Roland T. Gilbert of Columbus is listed as the president Cronacher Hill.

When contacted by phone Thursday night, the 73-year-old Gilbert declined to answer any questions about the business or his plans in Ironton at this time, saying only that they, "are still in the planning stages."

A rumor circulating around town is that the individuals plan to open a "gentlemen's" club.

When contacted again Saturday, Gilbert said that this is absolutely not true.

"We have no intention of putting in a strip club," he said. "I would have nothing to do with that."

Gilbert again declined to answer any further questions about the company, his plans or any other businesses that he may own.

A representative for the Division of Liquor Control said Friday that the application is pending a background check on the applicant and indicated that Cronacher Hill does not have any other liquor permits in the state.

> _Data_
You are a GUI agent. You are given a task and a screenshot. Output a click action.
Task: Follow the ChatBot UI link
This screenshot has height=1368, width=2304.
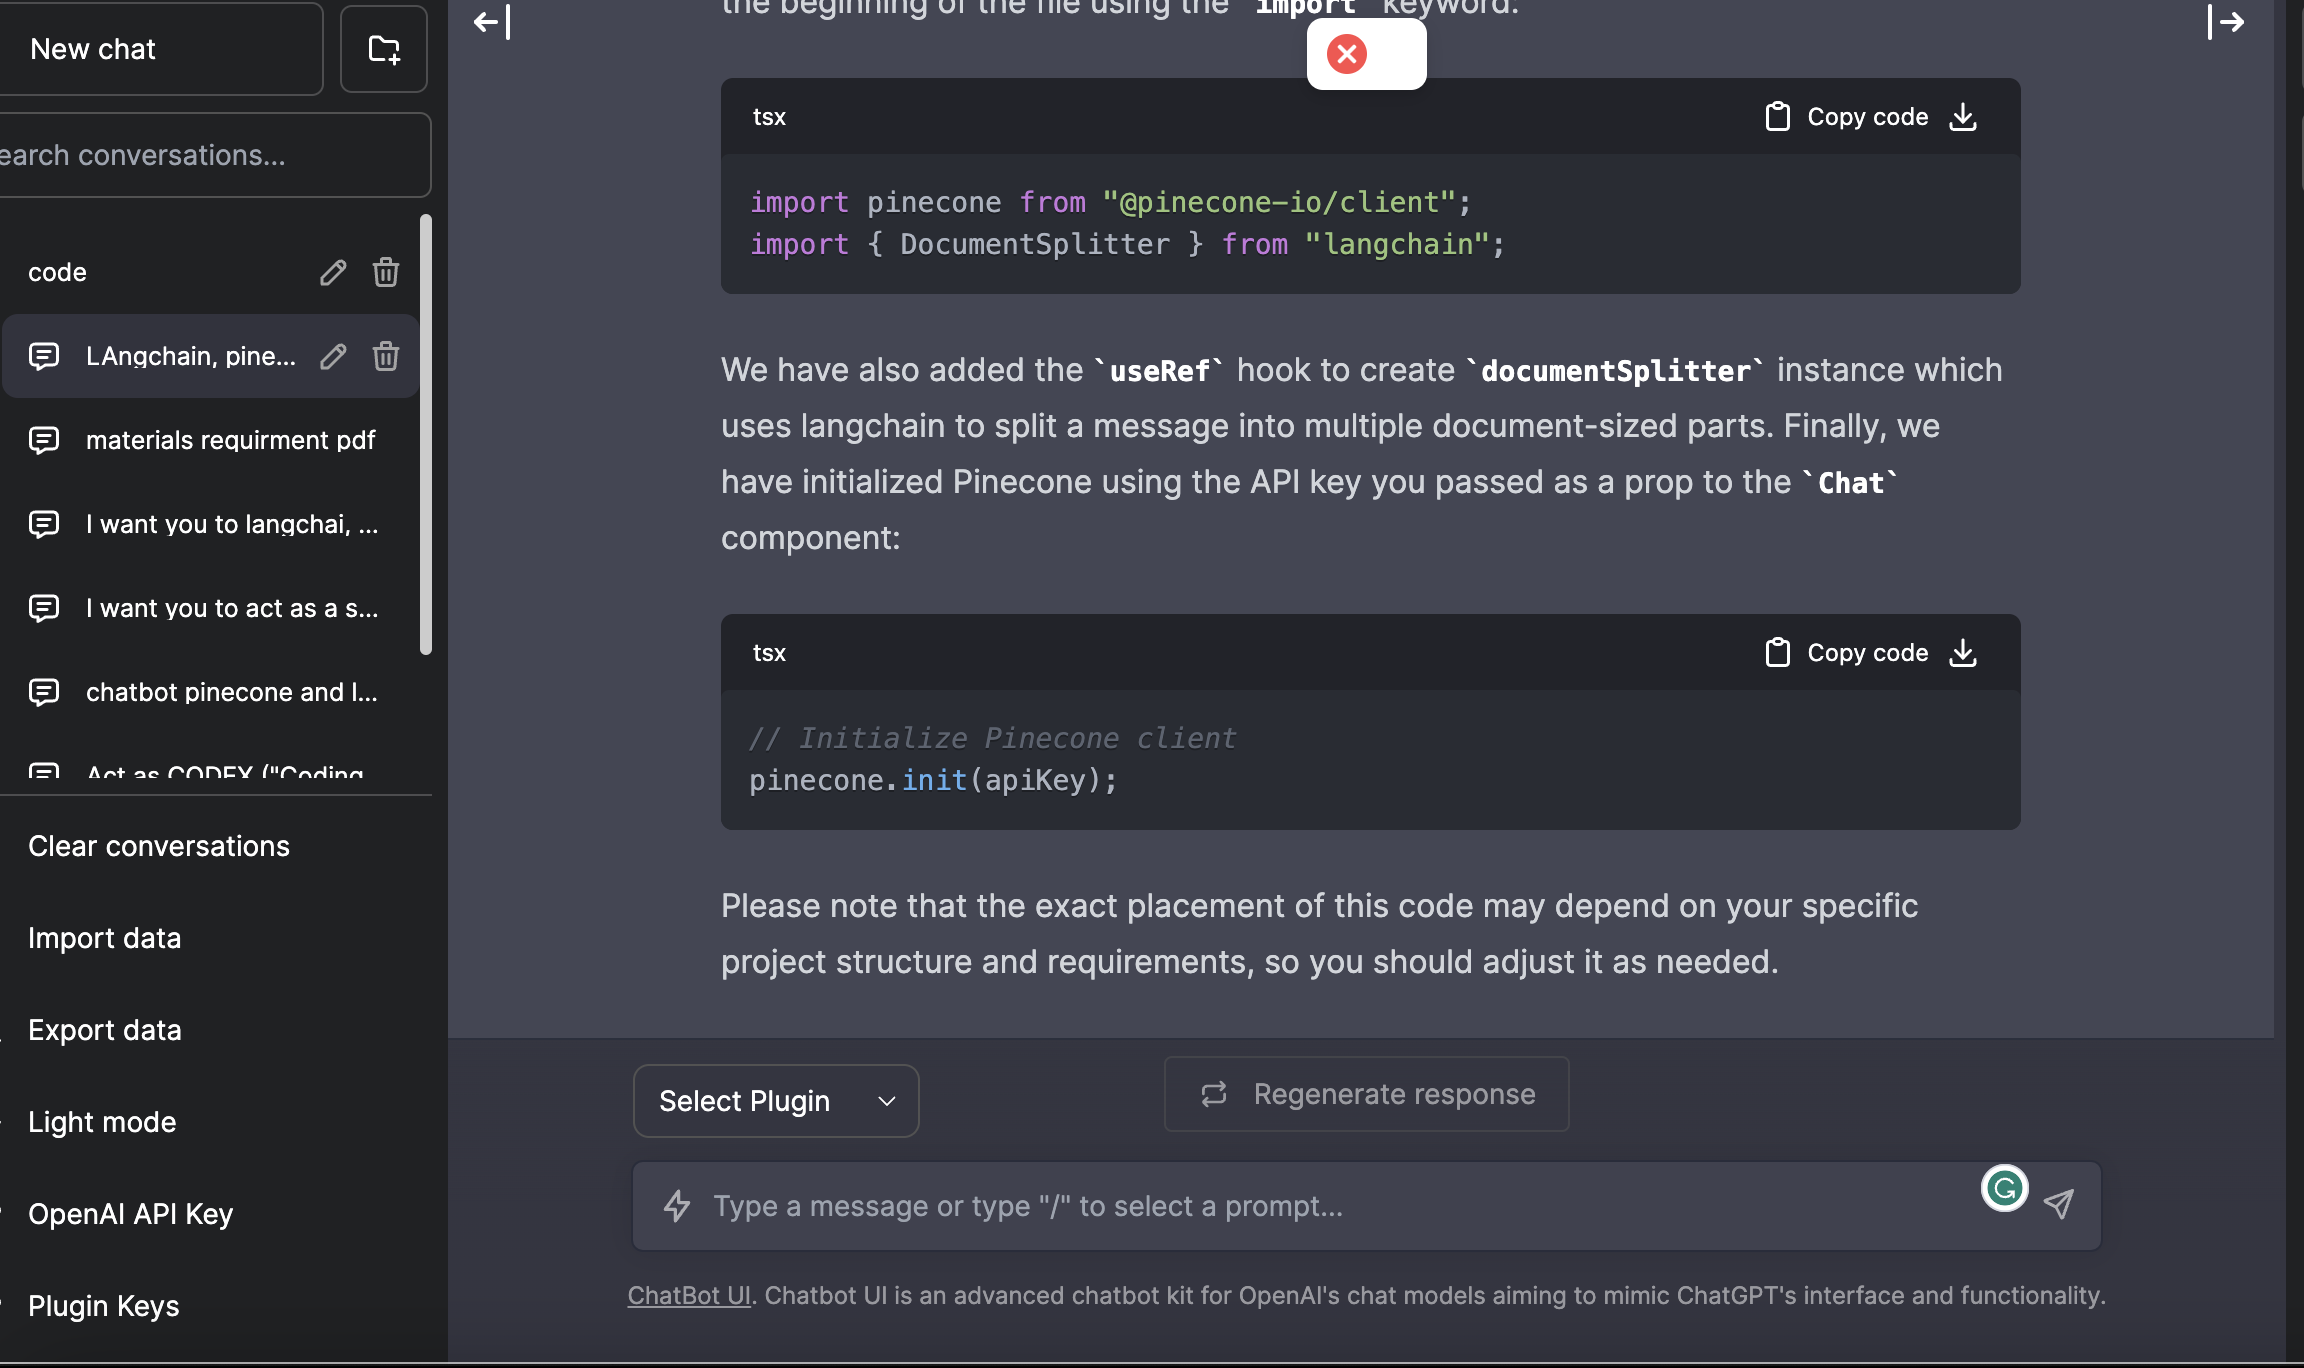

> _Work to complete_
Extend the news article about the Cronacher Hill liquor permit application from its last sentence onward. The data has no connection to the news article about Cronacher Hill.

> _Output for this task_
The owner of the building, Bill Trembley, did not return several messages.

Ironton's Economic Development Director Matt Ward said that the issue was not a total surprise to him, although he did not know anyone had filed for a liquor license.

"I do know that the mayor, myself and Mr. Trembley have been working on a larger project that involves the shopping area," Ward said. "My understanding is that this is the first step towards the big picture of completing the whole project."

Overall, this situation is not that unusual because most businesses are very private with their plans and don't want to reveal to much information to soon, Ward said.